— Required work —
Lines that contain "Start" are to be copied from the material, every one of them.
+ + + + + + +
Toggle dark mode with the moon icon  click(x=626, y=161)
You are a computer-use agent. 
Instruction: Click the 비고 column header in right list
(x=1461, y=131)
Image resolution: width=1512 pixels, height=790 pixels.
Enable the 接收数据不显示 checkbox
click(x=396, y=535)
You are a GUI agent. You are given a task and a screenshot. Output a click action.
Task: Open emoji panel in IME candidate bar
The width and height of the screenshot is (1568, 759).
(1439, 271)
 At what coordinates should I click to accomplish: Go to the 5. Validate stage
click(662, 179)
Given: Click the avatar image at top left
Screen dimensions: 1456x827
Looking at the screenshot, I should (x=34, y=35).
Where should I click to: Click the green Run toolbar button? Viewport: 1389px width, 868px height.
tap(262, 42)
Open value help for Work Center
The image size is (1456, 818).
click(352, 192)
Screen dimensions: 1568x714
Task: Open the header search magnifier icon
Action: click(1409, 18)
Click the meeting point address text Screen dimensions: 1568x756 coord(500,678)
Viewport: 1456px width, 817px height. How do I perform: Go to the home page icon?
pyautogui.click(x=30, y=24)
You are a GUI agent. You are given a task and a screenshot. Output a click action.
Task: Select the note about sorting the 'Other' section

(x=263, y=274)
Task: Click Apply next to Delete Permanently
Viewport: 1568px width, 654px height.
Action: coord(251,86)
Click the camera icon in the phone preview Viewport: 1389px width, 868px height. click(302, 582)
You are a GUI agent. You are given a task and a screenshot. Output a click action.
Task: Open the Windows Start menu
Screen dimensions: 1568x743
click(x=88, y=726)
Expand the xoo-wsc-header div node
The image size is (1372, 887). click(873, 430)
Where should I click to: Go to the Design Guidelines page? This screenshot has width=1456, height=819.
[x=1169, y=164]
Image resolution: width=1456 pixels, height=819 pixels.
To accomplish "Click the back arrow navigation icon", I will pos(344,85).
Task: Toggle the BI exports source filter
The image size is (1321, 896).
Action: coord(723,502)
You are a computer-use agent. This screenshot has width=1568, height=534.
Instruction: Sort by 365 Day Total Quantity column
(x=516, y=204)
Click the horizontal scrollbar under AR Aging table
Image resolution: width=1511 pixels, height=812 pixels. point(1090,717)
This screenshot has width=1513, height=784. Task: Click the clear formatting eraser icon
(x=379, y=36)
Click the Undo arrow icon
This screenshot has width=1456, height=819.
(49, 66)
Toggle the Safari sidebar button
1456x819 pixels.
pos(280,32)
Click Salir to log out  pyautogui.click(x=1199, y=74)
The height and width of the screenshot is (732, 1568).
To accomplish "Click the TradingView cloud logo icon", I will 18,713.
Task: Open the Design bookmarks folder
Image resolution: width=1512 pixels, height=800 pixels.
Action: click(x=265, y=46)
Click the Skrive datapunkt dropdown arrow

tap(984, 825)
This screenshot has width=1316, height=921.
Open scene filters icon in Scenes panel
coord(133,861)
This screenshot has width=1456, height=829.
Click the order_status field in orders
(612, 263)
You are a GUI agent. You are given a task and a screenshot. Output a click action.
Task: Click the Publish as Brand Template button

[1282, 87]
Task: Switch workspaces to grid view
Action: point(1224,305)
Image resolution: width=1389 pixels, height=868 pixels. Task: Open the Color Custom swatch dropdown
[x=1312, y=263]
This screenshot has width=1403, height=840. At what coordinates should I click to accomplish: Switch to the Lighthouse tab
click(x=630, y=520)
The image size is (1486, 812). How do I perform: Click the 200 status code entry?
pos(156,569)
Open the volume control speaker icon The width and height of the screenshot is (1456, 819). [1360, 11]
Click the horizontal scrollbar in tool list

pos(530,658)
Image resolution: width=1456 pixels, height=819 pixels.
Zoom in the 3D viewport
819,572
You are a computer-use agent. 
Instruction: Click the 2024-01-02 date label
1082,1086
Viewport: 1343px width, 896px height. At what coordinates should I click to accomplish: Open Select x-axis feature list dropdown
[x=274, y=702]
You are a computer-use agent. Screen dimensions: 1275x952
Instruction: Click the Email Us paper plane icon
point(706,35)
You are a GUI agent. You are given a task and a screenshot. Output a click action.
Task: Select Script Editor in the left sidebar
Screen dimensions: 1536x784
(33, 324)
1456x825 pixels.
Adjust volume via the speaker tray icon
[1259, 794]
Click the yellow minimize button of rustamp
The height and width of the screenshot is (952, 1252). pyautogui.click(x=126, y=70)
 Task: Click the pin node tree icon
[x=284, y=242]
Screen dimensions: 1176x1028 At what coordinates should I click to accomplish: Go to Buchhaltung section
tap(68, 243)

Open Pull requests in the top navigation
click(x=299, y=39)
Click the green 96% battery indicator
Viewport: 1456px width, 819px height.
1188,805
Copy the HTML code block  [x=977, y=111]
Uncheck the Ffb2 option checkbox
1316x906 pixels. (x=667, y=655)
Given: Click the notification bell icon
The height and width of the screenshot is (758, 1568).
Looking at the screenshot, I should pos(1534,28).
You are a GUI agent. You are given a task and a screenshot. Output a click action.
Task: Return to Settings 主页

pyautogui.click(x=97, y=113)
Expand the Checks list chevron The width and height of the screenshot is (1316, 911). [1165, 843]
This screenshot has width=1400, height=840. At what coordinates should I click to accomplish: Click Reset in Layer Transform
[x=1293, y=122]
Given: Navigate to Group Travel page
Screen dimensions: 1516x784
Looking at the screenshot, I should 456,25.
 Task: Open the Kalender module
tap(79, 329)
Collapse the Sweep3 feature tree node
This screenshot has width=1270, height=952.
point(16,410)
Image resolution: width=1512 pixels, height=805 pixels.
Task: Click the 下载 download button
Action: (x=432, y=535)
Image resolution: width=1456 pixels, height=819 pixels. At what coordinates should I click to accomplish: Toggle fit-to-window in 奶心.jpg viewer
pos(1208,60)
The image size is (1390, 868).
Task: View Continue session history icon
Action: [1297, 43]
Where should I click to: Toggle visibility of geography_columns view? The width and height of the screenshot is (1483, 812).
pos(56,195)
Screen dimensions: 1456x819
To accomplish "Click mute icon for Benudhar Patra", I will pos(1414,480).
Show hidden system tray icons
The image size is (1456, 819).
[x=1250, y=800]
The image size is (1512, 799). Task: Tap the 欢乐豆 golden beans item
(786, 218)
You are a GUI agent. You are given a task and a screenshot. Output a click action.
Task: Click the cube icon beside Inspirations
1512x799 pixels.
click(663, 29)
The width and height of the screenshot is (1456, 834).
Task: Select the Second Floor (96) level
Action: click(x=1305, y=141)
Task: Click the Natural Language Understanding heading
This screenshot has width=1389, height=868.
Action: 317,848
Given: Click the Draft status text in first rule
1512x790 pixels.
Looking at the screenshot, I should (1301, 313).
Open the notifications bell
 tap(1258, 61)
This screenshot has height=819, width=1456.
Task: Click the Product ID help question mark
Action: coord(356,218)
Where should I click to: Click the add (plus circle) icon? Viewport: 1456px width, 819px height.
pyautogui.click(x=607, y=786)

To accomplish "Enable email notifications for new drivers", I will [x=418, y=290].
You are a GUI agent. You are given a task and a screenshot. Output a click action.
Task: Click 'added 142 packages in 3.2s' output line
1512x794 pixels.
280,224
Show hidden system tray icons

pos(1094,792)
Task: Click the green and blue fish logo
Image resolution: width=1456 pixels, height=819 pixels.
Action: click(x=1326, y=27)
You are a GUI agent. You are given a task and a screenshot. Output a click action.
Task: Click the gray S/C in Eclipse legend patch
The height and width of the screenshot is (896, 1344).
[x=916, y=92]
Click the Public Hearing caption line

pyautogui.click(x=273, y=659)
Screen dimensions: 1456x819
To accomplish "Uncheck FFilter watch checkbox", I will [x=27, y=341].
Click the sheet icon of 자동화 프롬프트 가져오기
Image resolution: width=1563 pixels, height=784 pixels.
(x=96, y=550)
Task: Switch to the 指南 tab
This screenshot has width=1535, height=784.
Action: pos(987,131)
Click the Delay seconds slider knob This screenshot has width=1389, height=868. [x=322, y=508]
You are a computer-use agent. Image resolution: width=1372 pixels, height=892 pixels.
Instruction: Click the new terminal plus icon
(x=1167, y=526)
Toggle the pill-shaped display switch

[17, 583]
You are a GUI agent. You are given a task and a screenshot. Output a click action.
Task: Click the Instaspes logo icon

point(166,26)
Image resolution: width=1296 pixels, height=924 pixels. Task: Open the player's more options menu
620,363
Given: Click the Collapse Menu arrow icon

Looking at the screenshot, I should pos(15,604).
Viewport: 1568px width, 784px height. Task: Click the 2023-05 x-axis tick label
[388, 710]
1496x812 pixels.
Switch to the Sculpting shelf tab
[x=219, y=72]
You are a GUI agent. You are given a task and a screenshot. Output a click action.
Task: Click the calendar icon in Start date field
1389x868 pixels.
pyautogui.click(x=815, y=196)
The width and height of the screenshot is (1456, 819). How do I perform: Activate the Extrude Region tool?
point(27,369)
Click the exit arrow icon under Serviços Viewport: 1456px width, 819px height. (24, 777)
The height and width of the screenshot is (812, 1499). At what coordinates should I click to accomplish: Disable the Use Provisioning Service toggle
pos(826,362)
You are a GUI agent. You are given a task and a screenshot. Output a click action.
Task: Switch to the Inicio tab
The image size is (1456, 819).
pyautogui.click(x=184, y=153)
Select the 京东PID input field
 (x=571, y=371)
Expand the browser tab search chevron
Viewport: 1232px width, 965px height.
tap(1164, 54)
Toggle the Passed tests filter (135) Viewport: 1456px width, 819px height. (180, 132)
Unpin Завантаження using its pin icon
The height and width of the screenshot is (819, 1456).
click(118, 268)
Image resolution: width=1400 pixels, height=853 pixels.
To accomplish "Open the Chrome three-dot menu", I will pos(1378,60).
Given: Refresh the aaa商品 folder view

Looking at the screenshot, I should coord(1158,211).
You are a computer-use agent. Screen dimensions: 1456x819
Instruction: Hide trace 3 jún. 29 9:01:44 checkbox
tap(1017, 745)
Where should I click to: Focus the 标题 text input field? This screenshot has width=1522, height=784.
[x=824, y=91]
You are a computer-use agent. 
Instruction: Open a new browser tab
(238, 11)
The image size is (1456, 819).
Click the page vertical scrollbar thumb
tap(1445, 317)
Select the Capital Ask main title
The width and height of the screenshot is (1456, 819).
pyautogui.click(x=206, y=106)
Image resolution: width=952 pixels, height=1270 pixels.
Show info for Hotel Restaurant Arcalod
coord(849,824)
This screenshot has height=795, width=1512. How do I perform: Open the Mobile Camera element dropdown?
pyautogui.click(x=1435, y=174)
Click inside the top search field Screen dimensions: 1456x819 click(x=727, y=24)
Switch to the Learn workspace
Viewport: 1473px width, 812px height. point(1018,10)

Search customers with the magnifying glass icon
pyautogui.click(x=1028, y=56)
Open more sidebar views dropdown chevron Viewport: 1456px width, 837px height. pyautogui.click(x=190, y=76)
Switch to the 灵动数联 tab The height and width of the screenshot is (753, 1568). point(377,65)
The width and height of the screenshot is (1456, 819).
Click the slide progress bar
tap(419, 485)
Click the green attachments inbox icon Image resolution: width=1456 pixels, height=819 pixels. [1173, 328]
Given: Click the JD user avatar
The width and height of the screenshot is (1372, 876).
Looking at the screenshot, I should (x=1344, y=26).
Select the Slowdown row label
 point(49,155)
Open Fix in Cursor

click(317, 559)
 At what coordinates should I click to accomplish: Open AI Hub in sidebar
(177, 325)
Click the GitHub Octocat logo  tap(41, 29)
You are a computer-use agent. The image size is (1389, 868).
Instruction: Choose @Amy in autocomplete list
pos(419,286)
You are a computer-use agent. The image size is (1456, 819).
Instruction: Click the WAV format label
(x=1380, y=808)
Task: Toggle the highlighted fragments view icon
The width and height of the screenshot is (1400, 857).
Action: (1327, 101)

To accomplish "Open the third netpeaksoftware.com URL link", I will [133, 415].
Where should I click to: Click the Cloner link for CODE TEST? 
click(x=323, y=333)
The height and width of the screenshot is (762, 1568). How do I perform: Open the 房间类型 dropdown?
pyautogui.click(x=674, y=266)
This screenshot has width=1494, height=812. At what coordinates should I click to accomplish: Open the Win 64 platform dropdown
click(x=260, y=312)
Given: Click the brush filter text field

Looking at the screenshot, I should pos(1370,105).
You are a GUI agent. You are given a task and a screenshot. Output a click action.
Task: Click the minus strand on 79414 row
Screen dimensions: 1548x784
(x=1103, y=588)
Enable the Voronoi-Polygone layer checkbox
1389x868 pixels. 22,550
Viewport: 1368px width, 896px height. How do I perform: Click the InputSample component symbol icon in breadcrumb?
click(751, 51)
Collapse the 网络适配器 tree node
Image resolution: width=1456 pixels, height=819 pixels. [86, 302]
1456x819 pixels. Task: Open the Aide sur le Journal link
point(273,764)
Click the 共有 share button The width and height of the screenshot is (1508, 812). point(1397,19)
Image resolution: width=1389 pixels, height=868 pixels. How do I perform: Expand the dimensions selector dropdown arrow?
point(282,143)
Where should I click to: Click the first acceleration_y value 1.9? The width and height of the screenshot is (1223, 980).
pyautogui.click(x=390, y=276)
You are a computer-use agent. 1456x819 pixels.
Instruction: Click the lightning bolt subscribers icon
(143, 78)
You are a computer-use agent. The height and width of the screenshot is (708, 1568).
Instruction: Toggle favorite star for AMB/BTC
+ + + + + + +
— Exercise result —
Task: Open the Windows Start menu
Task: Click the calendar icon in Start date field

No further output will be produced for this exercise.